Lift every line from the entries that includes the word "will".

Stored data
■ ■ ■ ■ ■
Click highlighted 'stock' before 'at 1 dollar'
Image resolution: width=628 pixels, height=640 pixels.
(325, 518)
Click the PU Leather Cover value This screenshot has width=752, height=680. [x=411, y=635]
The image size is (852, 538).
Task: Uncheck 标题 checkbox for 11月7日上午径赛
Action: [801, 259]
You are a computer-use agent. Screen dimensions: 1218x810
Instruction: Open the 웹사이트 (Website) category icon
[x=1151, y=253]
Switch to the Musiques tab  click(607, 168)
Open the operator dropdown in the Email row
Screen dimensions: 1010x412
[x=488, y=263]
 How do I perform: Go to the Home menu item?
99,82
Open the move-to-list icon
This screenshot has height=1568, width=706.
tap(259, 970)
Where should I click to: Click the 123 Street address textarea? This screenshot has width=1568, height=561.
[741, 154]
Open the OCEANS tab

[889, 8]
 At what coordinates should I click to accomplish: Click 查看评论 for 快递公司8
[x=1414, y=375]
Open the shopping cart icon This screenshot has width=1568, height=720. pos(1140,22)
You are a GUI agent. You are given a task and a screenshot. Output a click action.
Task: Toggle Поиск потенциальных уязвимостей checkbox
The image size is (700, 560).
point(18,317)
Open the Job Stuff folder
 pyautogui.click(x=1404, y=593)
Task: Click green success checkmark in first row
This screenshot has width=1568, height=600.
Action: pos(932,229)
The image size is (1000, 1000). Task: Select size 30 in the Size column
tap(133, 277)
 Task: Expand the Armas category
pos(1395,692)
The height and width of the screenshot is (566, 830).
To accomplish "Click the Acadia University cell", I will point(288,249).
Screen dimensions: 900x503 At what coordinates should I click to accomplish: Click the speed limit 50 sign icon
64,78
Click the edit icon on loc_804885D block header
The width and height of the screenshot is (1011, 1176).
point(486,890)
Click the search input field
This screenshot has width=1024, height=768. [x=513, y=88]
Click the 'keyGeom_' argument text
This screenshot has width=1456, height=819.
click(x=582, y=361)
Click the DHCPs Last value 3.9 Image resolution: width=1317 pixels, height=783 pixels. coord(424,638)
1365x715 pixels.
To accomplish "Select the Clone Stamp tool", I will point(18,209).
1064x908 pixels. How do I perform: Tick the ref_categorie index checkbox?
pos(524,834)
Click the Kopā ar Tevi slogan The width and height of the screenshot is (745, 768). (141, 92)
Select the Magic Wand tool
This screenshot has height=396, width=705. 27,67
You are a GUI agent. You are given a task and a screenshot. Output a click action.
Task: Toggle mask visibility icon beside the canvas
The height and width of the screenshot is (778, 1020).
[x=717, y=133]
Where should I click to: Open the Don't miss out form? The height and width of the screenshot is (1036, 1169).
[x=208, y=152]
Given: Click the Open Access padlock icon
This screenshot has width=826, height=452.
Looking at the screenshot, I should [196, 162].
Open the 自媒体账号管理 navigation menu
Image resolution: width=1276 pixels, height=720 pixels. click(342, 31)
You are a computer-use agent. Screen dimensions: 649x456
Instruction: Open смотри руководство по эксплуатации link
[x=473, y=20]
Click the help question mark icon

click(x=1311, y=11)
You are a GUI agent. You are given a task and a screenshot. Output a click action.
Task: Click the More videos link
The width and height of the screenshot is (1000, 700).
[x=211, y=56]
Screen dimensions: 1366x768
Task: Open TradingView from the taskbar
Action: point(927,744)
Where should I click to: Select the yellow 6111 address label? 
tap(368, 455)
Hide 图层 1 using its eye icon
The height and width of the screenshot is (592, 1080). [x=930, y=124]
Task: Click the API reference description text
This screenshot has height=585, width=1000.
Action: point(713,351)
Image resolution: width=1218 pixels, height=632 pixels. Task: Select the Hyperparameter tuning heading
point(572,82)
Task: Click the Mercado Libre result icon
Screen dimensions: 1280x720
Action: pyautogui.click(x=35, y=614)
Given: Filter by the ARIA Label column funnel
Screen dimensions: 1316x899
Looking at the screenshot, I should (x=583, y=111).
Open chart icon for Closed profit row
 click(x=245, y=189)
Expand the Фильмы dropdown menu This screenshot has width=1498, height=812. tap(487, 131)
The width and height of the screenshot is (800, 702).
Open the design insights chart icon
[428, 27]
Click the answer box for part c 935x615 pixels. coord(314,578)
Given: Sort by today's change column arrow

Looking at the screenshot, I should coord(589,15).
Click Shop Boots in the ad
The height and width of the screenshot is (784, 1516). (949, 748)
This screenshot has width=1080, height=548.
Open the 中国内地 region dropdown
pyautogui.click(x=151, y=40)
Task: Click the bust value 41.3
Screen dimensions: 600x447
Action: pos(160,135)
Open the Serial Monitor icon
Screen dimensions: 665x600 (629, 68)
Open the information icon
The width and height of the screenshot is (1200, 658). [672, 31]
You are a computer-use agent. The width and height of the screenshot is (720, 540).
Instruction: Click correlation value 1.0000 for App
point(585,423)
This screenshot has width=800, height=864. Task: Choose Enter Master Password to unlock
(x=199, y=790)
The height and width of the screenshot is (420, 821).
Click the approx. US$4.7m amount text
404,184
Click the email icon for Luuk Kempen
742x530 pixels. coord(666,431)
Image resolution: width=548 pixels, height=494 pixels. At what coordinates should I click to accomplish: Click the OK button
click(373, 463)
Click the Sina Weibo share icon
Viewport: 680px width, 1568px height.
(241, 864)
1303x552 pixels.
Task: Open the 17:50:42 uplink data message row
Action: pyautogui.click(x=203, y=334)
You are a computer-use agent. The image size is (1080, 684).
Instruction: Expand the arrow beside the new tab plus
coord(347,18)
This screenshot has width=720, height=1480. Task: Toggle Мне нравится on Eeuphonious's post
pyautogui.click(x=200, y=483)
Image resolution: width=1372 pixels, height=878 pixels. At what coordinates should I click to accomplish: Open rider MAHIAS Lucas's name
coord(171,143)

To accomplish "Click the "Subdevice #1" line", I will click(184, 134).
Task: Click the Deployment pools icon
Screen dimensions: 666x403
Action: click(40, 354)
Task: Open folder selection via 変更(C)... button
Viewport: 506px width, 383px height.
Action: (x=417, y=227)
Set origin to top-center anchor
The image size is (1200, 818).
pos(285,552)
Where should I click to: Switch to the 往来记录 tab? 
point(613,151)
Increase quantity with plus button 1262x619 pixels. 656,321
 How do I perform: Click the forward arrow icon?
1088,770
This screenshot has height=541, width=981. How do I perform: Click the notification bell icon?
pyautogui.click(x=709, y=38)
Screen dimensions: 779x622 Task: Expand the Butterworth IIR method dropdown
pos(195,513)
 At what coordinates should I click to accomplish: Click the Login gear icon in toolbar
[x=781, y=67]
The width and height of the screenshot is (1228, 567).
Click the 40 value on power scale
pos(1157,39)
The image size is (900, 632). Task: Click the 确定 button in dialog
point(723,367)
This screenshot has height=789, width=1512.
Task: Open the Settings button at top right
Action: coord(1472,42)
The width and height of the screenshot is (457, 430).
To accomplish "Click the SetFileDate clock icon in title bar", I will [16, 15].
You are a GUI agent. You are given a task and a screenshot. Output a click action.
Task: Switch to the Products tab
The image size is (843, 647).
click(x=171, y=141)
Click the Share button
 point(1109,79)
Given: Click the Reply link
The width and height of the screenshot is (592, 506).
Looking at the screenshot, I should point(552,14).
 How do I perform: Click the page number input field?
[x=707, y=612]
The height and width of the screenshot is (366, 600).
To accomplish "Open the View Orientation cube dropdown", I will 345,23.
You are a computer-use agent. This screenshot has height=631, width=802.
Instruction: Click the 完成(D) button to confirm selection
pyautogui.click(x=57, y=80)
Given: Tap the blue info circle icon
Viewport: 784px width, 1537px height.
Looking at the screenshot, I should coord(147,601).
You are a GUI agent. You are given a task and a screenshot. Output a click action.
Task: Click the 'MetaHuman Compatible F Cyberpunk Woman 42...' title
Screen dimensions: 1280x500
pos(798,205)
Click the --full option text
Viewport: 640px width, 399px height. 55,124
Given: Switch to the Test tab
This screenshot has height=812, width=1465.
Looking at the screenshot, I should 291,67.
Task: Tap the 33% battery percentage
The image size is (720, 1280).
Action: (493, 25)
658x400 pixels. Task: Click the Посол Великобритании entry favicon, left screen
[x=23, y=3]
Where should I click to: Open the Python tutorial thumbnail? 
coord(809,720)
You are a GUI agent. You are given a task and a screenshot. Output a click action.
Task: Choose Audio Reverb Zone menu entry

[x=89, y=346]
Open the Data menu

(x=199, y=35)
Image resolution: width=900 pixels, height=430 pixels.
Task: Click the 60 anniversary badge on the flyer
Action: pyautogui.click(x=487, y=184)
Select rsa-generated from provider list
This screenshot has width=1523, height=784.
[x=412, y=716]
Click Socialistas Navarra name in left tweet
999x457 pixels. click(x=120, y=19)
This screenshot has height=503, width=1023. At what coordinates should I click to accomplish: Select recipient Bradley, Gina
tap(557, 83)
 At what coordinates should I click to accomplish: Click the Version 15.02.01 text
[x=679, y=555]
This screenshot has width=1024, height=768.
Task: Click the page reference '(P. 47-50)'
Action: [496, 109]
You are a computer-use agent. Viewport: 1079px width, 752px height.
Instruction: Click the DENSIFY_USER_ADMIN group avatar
■ ■ ■ ■ ■
# Output for this exercise
To accomplish "Click the Acadia University cell", I will point(288,249).
To accomplish "Select the Clone Stamp tool", I will point(18,209).
To accomplish "Click the "Subdevice #1" line", I will click(184, 134).
To accomplish "Click the SetFileDate clock icon in title bar", I will [16, 15].
To accomplish "Open the View Orientation cube dropdown", I will 345,23.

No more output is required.